I have to admit that when I read the Digital Scholarship in the Humanities article, I didn't expect to see a section dedicated to World of Warcraft. Since I have extensive (read: shameful amounts of) experience with that game, I want to use it as a jump-off point to answer this week's question and to make some long and abstract metaphor.
It's amusing to me to think, academically, of playing World of Warcraft as a collaborative experience. Mostly what I remember from playing is sitting in a dungeon waiting for thirty-nine other people to get their act together and try to fight a boss. What that means, of course, is inefficiency. You'd spend an hour waiting for everyone to show up. Then another twenty minutes while they put their kids to bed or let their dogs out or ask their mom for some meatloaf. And when things were finally in order, when you were ready to go fight, chances were you'd have that one guy do something dumb, like stand in fire, and the raid, because of his idiocy, would utterly fail. Everyone dies. Then, while you're running back to resurrect, people let their dogs in, tell their kids to go to sleep, ask for some more meatloaf (or chopstick Cheetos into their crumb-covered maws) and the whole process begins again. Then at 3 AM you go to bed and cry yourself to sleep.

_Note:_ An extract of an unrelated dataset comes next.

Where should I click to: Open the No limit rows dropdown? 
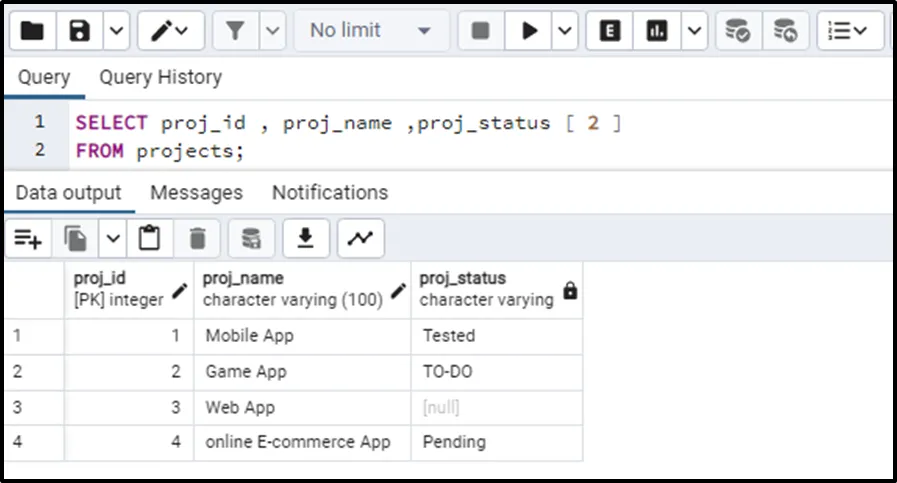[370, 31]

Like Michelle, I feel that it's important to have lone scholars. In point of fact, I've never had much use for collaborative learning. The article, however, pointed out something that probably should have been self-evident: collaboration isn't just waiting for the guy next to you to get his head and his ass wired together. Places like WoWiki, Wowhead, and Thottbot are collaborative projects: articles written by the player base that help other players through the game. In that aspect, I suppose, collaboration has its place, and it does, like your question stated, help us overcome the limits of our own knowledge.
I suppose that makes a pretty good allegory for academic research. It's nice to rely on the knowledge of others, on "theory-crafting" and research people have done, but that theory isn't especially helpful if the priest is alt-tabbed out and reading reddit when he (or she) should be healing. In short, knowledge is good, but application of that knowledge is more important.